Hasat Zamanı

-3-

Yavaş yavaş ay bakır tepsi gibi yükselmektedir. Gecenin karanlığa gömülmesini engellemek için bir fener gibi yükselmiştir. Güneşin bütün ışınlarını toplamış, dünyaya olabildiğince yaklaşmış uzansan dokunacakmış gibi, üzerindeki koyuluklar gölgelikler belirgin biçimde görülmekte, turuncunu tonları beyazla karışık yükselmektedir tarlanın doğu ucundan.
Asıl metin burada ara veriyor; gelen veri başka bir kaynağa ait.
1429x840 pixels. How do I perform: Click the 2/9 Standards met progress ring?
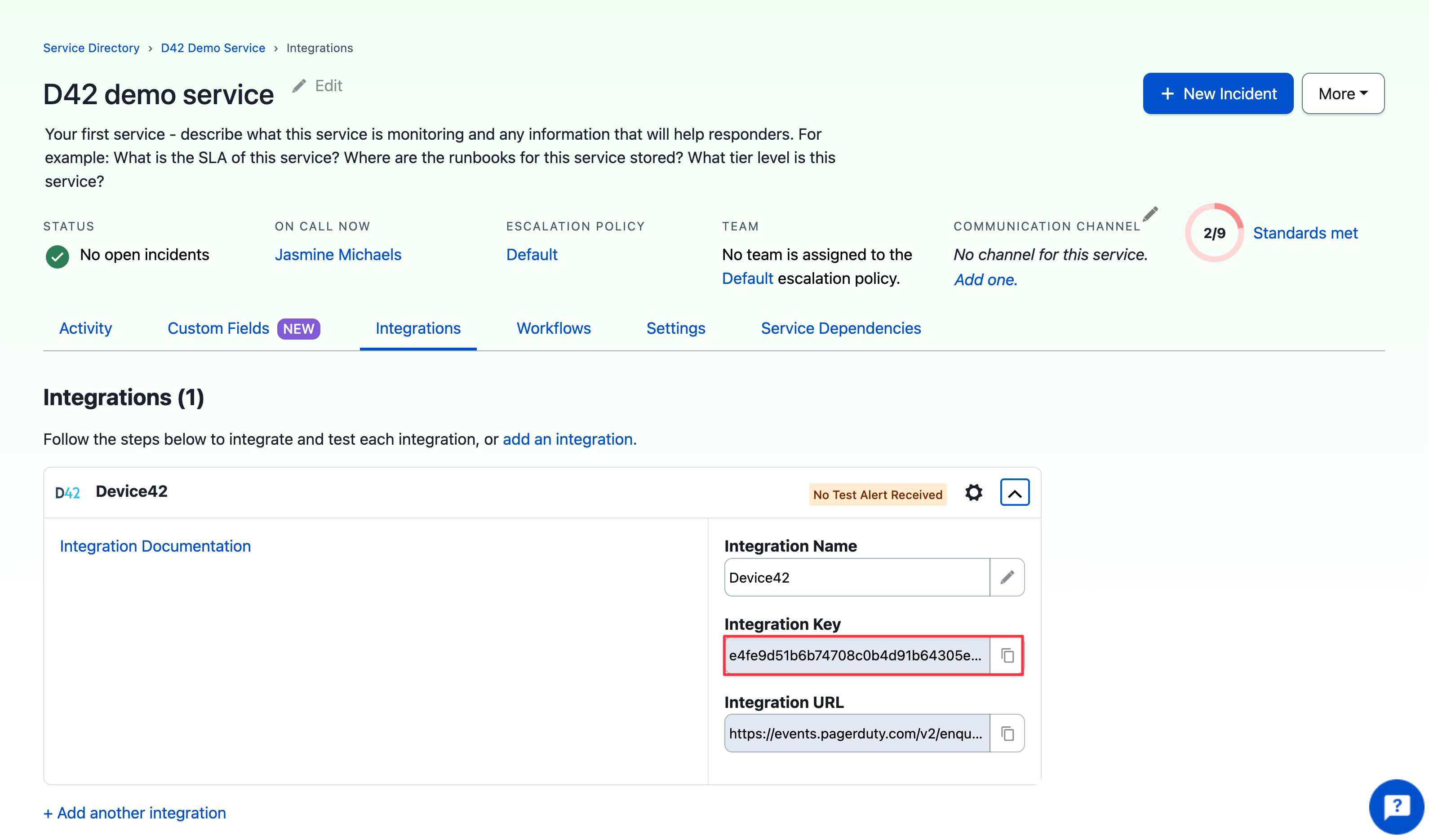click(1214, 232)
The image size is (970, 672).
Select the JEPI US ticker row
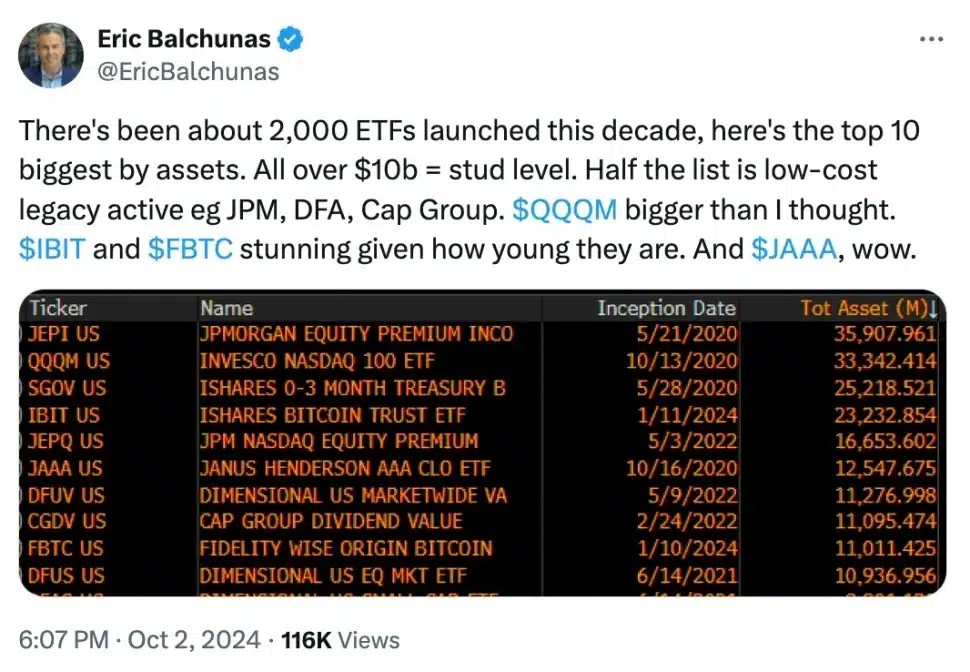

Doğa gece lambasını yakmıştır bütün güzelliğiyle. Obada herkes bu güzel gösteriyi izlemektedir. Hayvanlar bile dönüp bakmaktadır bu ışık nereden geliyor diye. Ay öyle hızlı yükselmektedir ki on beş dakika içinde saklandığı yerden tamamen çıkmış ve tepelerin üstünden yükselerek asılmıştır gökyüzüne. Uzaklardan bir yerde guguk kuşu denen baykuşun sesleri gelmektedir. Belirli bir aralıklarla ötmektedir. Bazen harmanın olduğu taraftaki çalılardan hışırılar gelmektedir. Bir karartı kanat çırparak ayın önünden geçip harmanın yakınlarında bir dala kondu sessizce. Dal baykuşun ağırlığıyla eğildi biraz yaylandı yavaşlayarak durdu. Baykuş dala konduğundan itibaren hedefe kilitlenmiş silah gibi hareketsiz toprağa bakmaktaydı. Sadece dalın hareketi vardı üzerinde. Bekledi bekledi doğru zamanı ve doğru konumu belirledi kulaklarıyla, yine sessizce havalandı kanat çırparak. Tek bir kanat sesi duyulmamıştı etrafta. Süzülerek harman yerine doğru dalışa geçti. Bir an gözden kayboldu tekrar görüldü gökyüzünde ayın aydınlığında. İnce bir kuyruk sallanmakta ayaklarının arasında. Göğe yükselmektedir baykuş pençesindekiyle beraber.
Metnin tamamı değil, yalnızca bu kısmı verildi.